NERSCPowering Scientific Discovery Since 1974

Queues and Scheduling Policies

Users submit jobs to a submit queue and wait in line until nodes become available to run a job.  NERSC's queue structures are intended to be fair and to allow jobs of various sizes to run efficiently.  Balancing the job size and throughput requirements of a large number of users is always a challenge.  We encourage users to send questions, feedback, or concerns about the queue structures, to the consultants.

Queue Classes

Submit QueueExecution QueueNodesPhysical
Max Wallclock (hours)Relative PriorityRun LimitEligible LimitCharge Factor*
debug debug 1-512 1-12,288 30 mins 1 2 2 2
ccm_int1 ccm_int 1-512 1-12,288 30 mins 2 2 2 2

reg_small 1-682 1-16,368 48 hrs 3 24 24 2
reg_med 683-2048 16,369-49,152 36 hrs 2 8 8 1.2
reg_big 2049-4096 49,153-98,304 36 hrs 2 2 2 1.2
reg_xbig 4097-5462 98,305-131,088 12 hrs 2 2 2 1.2
ccm_queue ccm_queue 1-682 1-16,368 96 hrs 3 16 16 2
premium premium 1-2048 1-49,152 36 1 1 1 4
low low 1-682 1-16,368 24 4 16 6 1.0
killable2 killable 1-682 1-16,368 48 hrs 3 8 8 2
serial3 serial 1 1 48 hrs - 50 50 2
xfer xfer - - 12 - 4 4 0

* - Charge factor is the number of MPP hours charged per core-hour. The number in the table is the product of the Edison machine charge factor, 2, and individual queue charge factors. Note that, with the exception of the serial queue, jobs are allocated and charged for a whole number of nodes (multiple of 24 cores) even if they run on a subset of the cores per node. For example, a computation using a single core in the regular queue will be charged for 24 cores. For more information please see:

1 - The ccm_int queue is for the interactive CCM jobs.

2 - Jobs in the killable queue are subject to being killed by system reservations or other special higher priority jobs. On the other hand, jobs can start even if requested walltime extends past a scheduled maintenance.

3 - The "serial" queue is implemented differently from the other queues in this table. The ranking is independent, max user queuable is 200. 15 nodes are reserved for this queue. Because of a resource limit, the global sum of the running jobs and queued jobs for all users is currently limited to 750 max. Once this limit is reached, no more job can be submitted. Please see the Serial Queue page for more information.

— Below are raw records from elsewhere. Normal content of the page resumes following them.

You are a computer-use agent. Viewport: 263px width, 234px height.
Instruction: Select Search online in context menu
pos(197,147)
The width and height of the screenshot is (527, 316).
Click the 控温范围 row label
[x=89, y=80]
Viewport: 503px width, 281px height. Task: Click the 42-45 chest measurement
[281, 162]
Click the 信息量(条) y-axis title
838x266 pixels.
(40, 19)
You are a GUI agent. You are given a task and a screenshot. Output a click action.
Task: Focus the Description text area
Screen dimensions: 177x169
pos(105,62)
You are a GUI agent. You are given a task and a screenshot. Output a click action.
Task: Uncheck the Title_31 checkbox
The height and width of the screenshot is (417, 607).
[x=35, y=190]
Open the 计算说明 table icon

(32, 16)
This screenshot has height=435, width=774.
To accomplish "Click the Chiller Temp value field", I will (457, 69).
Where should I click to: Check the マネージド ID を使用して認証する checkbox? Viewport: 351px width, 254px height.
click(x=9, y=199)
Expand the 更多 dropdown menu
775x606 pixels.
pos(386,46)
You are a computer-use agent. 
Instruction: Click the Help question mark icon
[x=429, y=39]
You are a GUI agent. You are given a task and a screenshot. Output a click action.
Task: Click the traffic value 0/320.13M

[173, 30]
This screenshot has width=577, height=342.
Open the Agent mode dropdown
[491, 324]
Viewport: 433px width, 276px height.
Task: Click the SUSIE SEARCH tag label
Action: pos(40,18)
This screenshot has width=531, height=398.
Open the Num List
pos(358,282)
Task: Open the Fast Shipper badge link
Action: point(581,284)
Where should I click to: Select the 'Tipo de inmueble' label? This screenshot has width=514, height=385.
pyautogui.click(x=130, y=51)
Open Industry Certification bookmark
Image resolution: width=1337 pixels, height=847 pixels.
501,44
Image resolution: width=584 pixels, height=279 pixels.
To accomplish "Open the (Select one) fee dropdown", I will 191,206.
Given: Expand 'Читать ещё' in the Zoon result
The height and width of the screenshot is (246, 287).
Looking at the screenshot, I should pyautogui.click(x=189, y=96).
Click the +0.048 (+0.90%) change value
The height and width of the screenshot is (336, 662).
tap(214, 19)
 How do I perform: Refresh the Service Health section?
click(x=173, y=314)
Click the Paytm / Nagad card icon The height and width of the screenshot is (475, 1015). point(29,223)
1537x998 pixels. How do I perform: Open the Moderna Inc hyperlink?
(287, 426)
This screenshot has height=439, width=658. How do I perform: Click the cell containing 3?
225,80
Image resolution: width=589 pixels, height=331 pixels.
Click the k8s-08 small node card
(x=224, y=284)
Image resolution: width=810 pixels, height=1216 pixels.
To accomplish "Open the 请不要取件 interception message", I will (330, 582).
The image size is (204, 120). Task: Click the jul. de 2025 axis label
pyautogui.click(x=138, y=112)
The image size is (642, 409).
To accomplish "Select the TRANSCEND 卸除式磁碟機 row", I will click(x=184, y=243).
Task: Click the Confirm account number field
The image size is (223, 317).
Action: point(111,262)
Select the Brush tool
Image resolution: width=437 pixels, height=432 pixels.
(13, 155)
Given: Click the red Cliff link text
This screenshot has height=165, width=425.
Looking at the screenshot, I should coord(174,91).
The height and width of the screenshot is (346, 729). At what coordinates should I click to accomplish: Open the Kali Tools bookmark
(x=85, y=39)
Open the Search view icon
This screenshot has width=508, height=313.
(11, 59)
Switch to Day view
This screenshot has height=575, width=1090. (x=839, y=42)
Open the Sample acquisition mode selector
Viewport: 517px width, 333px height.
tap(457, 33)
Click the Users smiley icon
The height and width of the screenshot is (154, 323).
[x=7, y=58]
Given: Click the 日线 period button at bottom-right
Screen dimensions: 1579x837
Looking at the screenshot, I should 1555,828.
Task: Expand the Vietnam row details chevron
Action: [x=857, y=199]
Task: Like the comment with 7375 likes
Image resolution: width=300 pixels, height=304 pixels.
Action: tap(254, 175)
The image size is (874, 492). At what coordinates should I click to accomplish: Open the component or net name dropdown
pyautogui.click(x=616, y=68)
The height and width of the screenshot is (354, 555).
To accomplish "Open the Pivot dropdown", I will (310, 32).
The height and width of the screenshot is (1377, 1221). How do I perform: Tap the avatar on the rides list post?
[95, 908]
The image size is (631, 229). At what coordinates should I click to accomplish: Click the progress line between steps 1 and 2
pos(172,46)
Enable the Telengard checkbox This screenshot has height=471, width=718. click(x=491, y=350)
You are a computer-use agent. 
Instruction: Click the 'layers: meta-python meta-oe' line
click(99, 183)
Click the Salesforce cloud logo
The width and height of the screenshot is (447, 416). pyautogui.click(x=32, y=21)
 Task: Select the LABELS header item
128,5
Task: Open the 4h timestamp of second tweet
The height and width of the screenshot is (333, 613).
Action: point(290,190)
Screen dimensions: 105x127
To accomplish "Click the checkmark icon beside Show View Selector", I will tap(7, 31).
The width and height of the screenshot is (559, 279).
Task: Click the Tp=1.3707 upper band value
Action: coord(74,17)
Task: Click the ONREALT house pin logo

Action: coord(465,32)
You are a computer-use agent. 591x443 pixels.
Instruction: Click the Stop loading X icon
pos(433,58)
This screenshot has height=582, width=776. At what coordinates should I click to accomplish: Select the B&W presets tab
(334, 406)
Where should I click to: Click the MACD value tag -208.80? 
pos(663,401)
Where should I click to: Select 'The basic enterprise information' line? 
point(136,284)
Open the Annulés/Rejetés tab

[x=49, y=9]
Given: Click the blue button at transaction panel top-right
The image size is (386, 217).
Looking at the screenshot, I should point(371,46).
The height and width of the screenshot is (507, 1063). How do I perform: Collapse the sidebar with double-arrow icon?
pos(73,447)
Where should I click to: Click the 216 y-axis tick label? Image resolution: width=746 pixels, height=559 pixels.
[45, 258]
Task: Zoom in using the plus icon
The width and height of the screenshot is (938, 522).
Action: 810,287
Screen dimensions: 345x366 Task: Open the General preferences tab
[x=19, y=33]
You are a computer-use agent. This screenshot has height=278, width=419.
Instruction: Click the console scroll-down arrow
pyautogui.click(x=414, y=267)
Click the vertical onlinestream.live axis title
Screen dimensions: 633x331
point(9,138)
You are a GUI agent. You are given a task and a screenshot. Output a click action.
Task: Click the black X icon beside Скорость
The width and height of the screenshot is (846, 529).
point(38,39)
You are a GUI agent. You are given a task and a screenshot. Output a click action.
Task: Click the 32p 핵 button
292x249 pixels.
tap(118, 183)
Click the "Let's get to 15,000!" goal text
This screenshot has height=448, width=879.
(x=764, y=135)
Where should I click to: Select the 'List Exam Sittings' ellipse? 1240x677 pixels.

4 - The "xfer" queue is intended for transferring data between Edison and HPSS. The xfer jobs will be running on one of the login nodes, and are free of charge. Please see the Running xfer jobs page for the job script to run a xfer job.

Note: on Edison you can type qstat -Qf command for a more detailed view of the queue configuration.

Notes about queue policies

  • Do NOT submit scripts directly to an execution queue.  Always use the submit queue name.
  • If you have reached the run limit in an execution queue, then the queued limit becomes zero.
  • There is a limit of 500 submitted jobs per execution queue per user.
  • The debug queue is to be used for code development, testing, and debugging. Production runs are not permitted in the debug queue. User accounts are subject to suspension if they are determined to be using the debug queue for production computing. In particular, job "chaining" in the debug queue is not allowed. Chaining is defined as using a batch script to submit another batch script.
  • 512 nodes are reserved for the debug/ccm_int/reg_xbig jobs from 5am - 6pm Pacific Time daily; 64 nodes are reserved daily for these queues from 6:00pm to 5:00am Pacific Time.
  • The intent of the premium queue is to allow for faster turnaround before conferences and urgent project deadlines. It should be used with care, since it costs twice the regular queues.
  • Any user held jobs that are more than 2 weeks old without dependencies will be deleted in the queue.

Tips for getting your job through the queue faster

  • Submit shorter jobs. If your application has the capability to checkpoint and restart, consider submitting your job for shorter time periods. On a system as large as Edison there are many opportunities for backfilling jobs. Backfill is a technique the scheduler uses to keep the system busy. If there is a large job at the top of the queue the system will need to drain resources in order to schedule that job. During that time, short jobs can run. Jobs that request short walltimes are good candidates for backfill.
  • Make sure the wall clock time you request is accurate. As noted above, shorter jobs are easier to schedule. Many users unnecessarily enter the largest wall clock time possible as a default.
  • Run jobs before a system maintenance. A system must drain all jobs before a maintenance so there is an opportunity for good turn around for shorter jobs.

Reserving a Dedicated Time Slot for Running Jobs

    You can request dedicated access to a pool of nodes up to the size of the entire machine time on Edison by filling out the Compute Reservation Request Form. Please submit your request at least 72 hours in advance. Your account will be charged for all the nodes dedicated to your reservation for the entire duration of the reservation.